Ailep's class schedule includes a parenting class at a nearby alternative school. He's the only boy in a room of teenage moms. He was not eligible to play football until Pasco's second game, but his impact was quickly apparent. Ailep rushed for 161 yards and two touchdowns in his debut, and there were much bigger nights to come. In the seventh game, he racked up 276 yards against a Moses Lake defense that had been allowing only 53 yards rushing a game.

Ailep has amassed 1,898 yards on 265 carries (7.2 yards per carry) with 25 touchdowns.

"He's big and fast and strong and he knows where the end zone is," Graff said.
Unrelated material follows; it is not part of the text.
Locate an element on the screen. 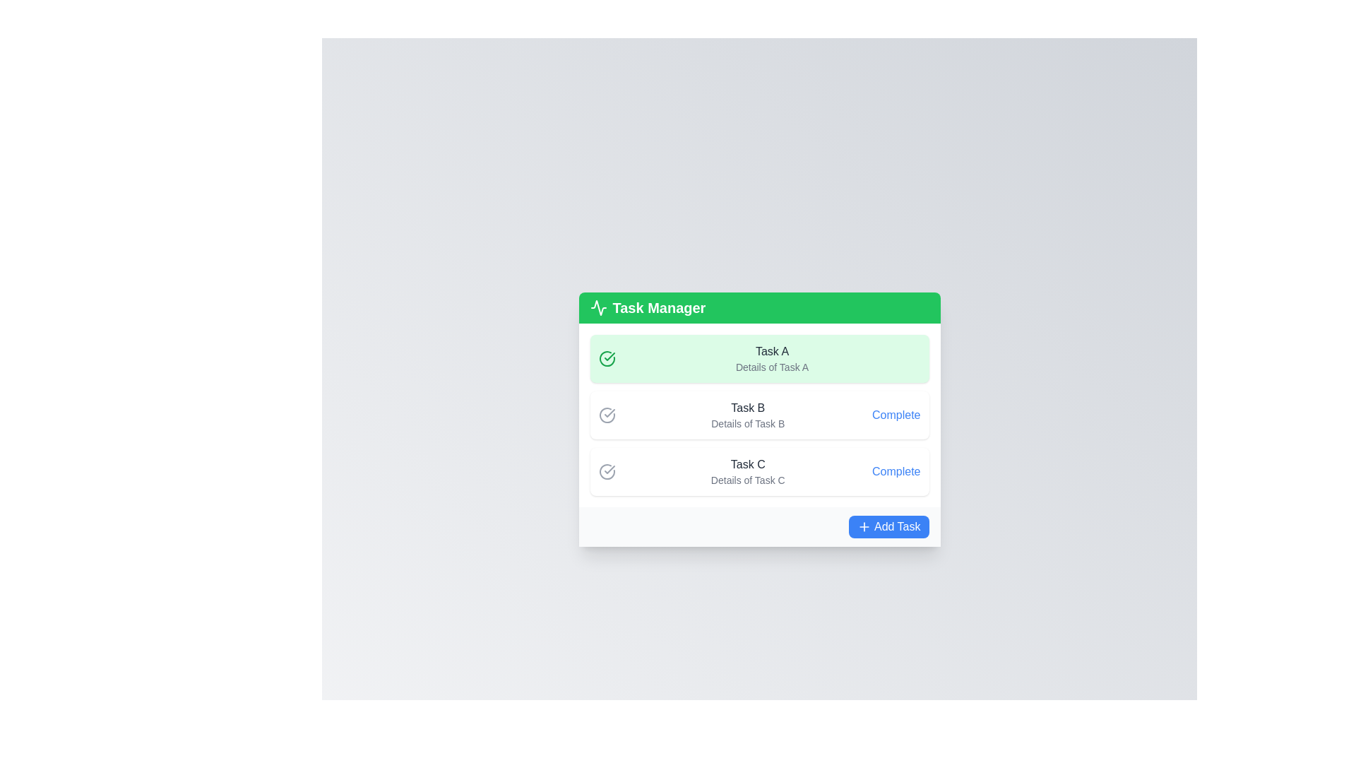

College coaches call, but Ailep likely will be a nonqualifier who must sit out a year, according to Graff. He said Eastern Washington is especially interested in working something out. Ailep is determined to do whatever it takes to get to college, make a better life for himself and his family and have a little more fun on the football field, where he feels like a kid again.

Just like he does when he's on the Locati living-room floor with Tasia and Anthony.

"I just let them crawl all over me," Ailep said. "They're silly."

And the biggest reasons he has to smile.